▶ **Extracted data**:
|---|
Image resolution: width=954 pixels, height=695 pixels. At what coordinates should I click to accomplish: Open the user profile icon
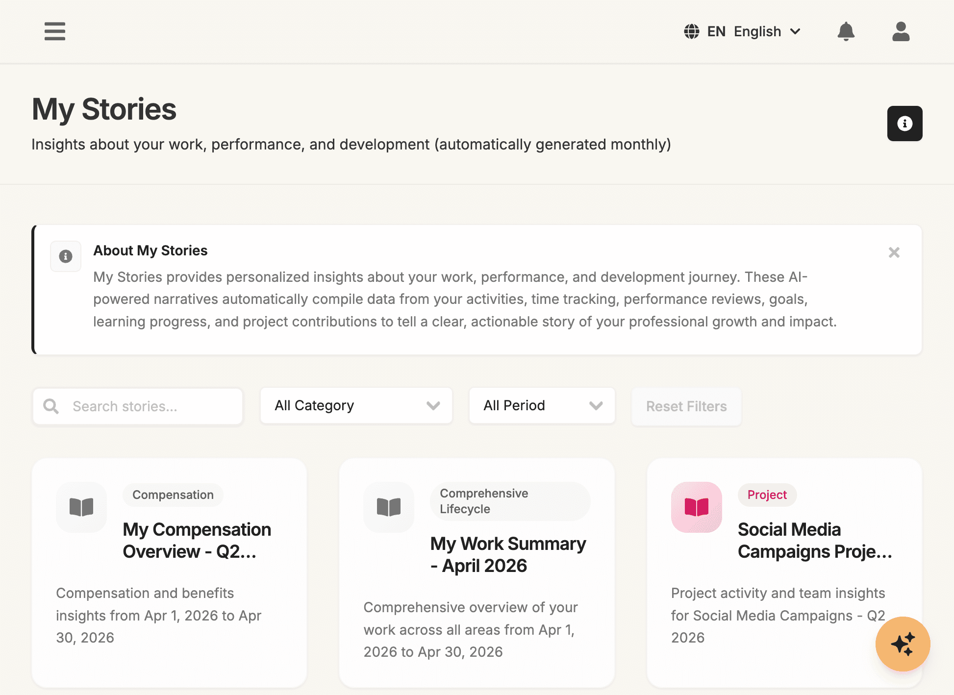(x=901, y=31)
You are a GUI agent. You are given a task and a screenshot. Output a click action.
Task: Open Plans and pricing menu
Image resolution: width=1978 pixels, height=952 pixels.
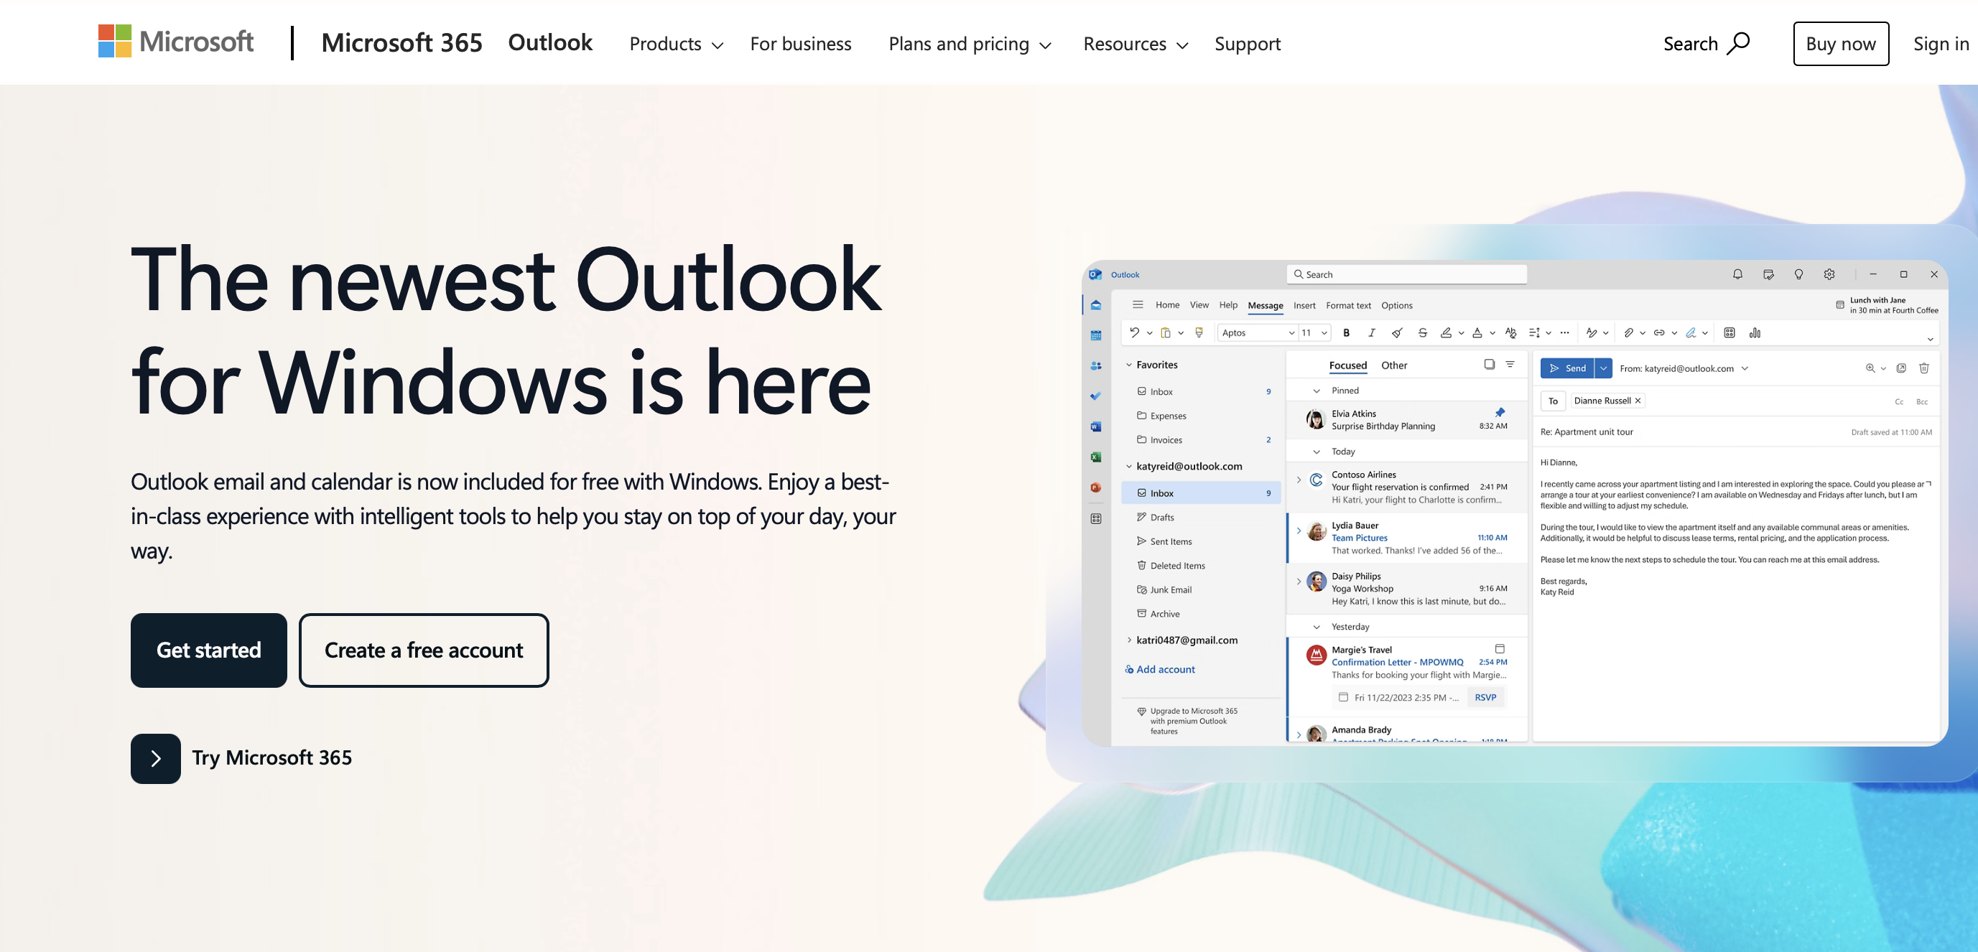pos(969,44)
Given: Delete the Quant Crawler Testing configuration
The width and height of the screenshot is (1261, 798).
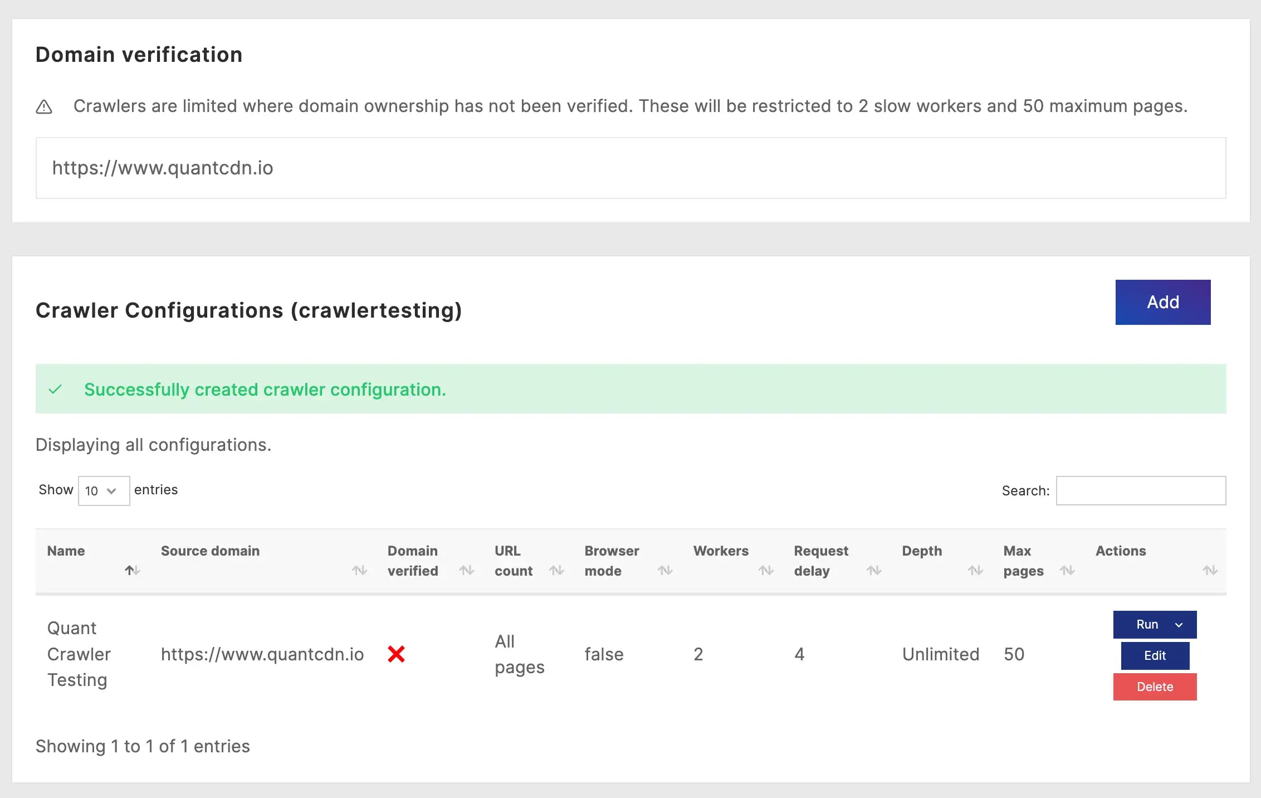Looking at the screenshot, I should click(x=1155, y=687).
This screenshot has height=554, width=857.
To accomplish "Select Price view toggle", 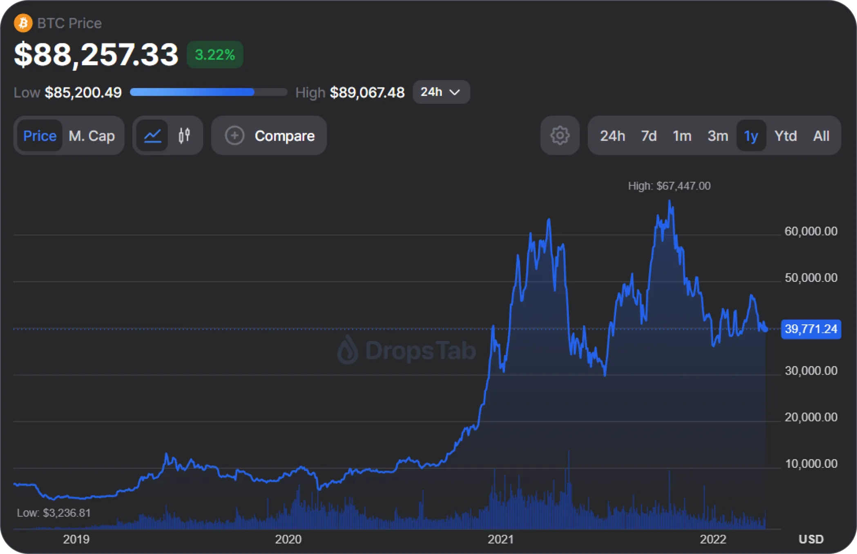I will click(x=40, y=136).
|---|
▶ **Activity**: Output the records above as they stand, from the first line to the line with "This screenshot has height=554, width=857.", inclusive, and exclude the pictures.

▶ **Output of the exercise**:
Image resolution: width=954 pixels, height=695 pixels. At what coordinates should I click to accomplish: Open the user profile icon
(x=901, y=31)
You are a GUI agent. You are given a task and a screenshot. Output a click action.
Task: Open Plans and pricing menu
Image resolution: width=1978 pixels, height=952 pixels.
pos(969,44)
Given: Delete the Quant Crawler Testing configuration
The width and height of the screenshot is (1261, 798).
Looking at the screenshot, I should click(x=1155, y=687).
This screenshot has height=554, width=857.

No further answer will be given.